Брент повернулся и направился к выходу. Как желала Кендалл, чтобы он ушел, как страстно хотелось ей убедить себя, что его уход безразличен ей!.. Но она не смогла удержаться и окликнула Брента, не сумев унять дрожь в голосе, однако, пытаясь придать ему холодность и даже вызов.

— Капитан Макклейн!

Он остановился и повернулся к ней, придерживая дверь. Серые глаза его поблескивали в серебристом лунном свете.

— Что вы теперь собираетесь со мной делать? — Он несколько мгновений смотрел на нее, не изменившись в лице и сохраняя бесстрастное выражение стальных глаз.

А когда, наконец, произнес ответ, тот был сух и короток, мало того, жесток:

— Не знаю, еще не решил.

Кендалл вздрогнула, когда капитан решительно захлопнул за собой дверь. И тут она почувствовала, как в ней просыпается, прежний характер и мятежный дух.

Послышался скрежет задвигаемого засова. Он не решил, как с ней поступить, но одну вещь он, несомненно, для себя решил — ни в коем случае не доверять ей. Он не верил ей и не был готов отпустить ее. Пока не был готов, и поэтому запер ее на щеколду. Она снова его пленница.

Она долго сидела, тупо уставившись на дверь. Потом робко посмотрела на свою полуприкрытую одеялом наготу, на голые доски пола, на которых, захваченная бурей ярости и нежности, потеряла девственность. И вновь ощутила свое тело, ибо мысли о Бренте обуревали ее, он был рядом, подавлял своим присутствием, и она не могла думать ни о чем, кроме его грубой силы и неприкрытой мужественности. Но теперь она почувствовала боль, которая жгла ее изнутри, словно огонь, мучительно напоминающий о насилии. Особенно сильно мучила мысль, что она потеряла невинность и гордость, поддавшись вихрю слепого желания, расчетливой мести.

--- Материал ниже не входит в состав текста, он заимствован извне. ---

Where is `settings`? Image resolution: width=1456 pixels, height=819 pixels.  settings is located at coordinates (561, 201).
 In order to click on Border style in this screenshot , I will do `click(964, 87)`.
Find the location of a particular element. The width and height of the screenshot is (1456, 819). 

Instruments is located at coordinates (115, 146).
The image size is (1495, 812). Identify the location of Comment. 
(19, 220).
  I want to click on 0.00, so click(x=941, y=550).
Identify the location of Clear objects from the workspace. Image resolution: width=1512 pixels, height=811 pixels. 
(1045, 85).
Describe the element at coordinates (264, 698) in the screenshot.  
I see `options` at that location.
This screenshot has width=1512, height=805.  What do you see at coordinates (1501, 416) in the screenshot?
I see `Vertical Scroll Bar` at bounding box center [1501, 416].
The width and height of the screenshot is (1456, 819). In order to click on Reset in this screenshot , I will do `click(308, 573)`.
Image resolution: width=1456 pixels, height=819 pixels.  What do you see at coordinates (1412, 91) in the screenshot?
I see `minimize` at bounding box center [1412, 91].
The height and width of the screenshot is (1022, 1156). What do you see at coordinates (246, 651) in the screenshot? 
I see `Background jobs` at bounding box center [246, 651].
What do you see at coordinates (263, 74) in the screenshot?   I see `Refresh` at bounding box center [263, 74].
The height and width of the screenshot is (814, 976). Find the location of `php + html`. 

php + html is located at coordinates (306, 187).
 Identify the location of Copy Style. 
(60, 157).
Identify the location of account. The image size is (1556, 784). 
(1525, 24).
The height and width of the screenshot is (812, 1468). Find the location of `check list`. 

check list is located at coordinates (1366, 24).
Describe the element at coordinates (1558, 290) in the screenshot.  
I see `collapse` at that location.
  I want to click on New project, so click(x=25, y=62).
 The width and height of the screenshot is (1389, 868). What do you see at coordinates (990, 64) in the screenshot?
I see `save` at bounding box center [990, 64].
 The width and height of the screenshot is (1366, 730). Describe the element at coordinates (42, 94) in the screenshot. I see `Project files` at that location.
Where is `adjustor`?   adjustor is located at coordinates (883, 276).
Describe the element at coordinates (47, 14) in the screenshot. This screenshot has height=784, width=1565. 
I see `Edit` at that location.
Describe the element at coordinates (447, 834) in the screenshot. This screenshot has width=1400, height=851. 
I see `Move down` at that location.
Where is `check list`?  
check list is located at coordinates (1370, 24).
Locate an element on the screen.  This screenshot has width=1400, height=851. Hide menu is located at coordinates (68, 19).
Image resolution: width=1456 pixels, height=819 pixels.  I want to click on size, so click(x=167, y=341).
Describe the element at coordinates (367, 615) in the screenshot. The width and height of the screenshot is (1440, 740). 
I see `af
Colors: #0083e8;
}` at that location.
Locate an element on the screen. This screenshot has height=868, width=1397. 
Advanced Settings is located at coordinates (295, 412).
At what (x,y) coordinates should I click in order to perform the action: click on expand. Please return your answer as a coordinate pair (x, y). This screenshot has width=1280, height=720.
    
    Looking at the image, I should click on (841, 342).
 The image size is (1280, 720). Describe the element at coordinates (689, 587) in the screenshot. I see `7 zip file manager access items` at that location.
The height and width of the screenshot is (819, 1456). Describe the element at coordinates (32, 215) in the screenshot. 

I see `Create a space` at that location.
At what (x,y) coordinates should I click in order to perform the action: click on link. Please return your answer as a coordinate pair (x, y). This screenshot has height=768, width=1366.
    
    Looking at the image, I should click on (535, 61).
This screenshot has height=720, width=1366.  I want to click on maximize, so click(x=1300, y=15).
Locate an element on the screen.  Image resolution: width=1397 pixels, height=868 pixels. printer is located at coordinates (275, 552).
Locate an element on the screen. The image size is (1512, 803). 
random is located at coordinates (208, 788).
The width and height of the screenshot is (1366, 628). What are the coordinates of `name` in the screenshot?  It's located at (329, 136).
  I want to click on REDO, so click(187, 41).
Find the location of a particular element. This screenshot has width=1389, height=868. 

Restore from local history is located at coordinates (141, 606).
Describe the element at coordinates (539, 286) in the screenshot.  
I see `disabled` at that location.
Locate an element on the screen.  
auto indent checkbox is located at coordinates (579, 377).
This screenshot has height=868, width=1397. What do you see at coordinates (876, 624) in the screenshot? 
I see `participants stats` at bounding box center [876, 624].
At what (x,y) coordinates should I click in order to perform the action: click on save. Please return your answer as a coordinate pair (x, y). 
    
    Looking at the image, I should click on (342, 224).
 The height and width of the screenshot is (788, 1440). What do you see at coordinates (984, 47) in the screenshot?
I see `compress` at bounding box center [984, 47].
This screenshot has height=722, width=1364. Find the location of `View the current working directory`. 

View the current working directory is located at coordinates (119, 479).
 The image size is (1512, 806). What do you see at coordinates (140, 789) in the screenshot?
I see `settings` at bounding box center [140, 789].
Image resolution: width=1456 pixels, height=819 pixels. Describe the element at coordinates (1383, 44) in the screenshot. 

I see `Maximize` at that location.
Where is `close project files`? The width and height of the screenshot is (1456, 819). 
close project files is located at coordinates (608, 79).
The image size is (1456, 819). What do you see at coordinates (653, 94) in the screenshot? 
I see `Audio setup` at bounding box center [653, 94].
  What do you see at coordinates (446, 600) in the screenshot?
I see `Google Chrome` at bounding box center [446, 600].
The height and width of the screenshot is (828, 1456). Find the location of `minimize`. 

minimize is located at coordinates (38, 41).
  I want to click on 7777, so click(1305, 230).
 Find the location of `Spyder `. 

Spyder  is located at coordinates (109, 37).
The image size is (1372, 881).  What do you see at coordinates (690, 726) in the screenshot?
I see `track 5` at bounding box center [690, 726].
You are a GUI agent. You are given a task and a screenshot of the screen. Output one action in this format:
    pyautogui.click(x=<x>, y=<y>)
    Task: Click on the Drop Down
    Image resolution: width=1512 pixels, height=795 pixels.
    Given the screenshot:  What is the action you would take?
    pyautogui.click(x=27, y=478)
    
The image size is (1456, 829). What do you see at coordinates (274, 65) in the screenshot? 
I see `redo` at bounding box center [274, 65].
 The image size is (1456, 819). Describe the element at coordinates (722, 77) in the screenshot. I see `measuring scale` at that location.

Лишь теперь Кендалл поддалась слабости и позволила себе разрыдаться. Она вволю поплакала, глаза высохли, но всхлипы еще сотрясали ее тело. А отчего же она плакала? Кендалл и сама толком не понимала отчего…

В становище еще раздавались какие-то звуки, когда Брент, мягко спружинив, спрыгнул с лестницы на землю. Постояв несколько мгновений и привыкнув к темноте, он увидел, что на площадке возле угасшего костра сидят его матросы и о чем-то серьезно беседуют с группой индейских воинов. С корабля матросы принесли изрядное количество бутылок хорошего бурбона из Кентукки. Было ясно, что и белые, и индейцы успели глотнуть огненной воды.

Они так и не услышали приближения Брента, пока он не возник совсем рядом, — событие неслыханное, особенно если речь идет о матросах и семинолах. Чтобы скрыть изумление, Брент напустил на себя суровость и обрушил на головы своего экипажа и воинов-семинолов отрывистую армейскую команду. Командный рык мигом прекратил все разговоры, и Макклейн увидел устремленные на него виноватые глаза.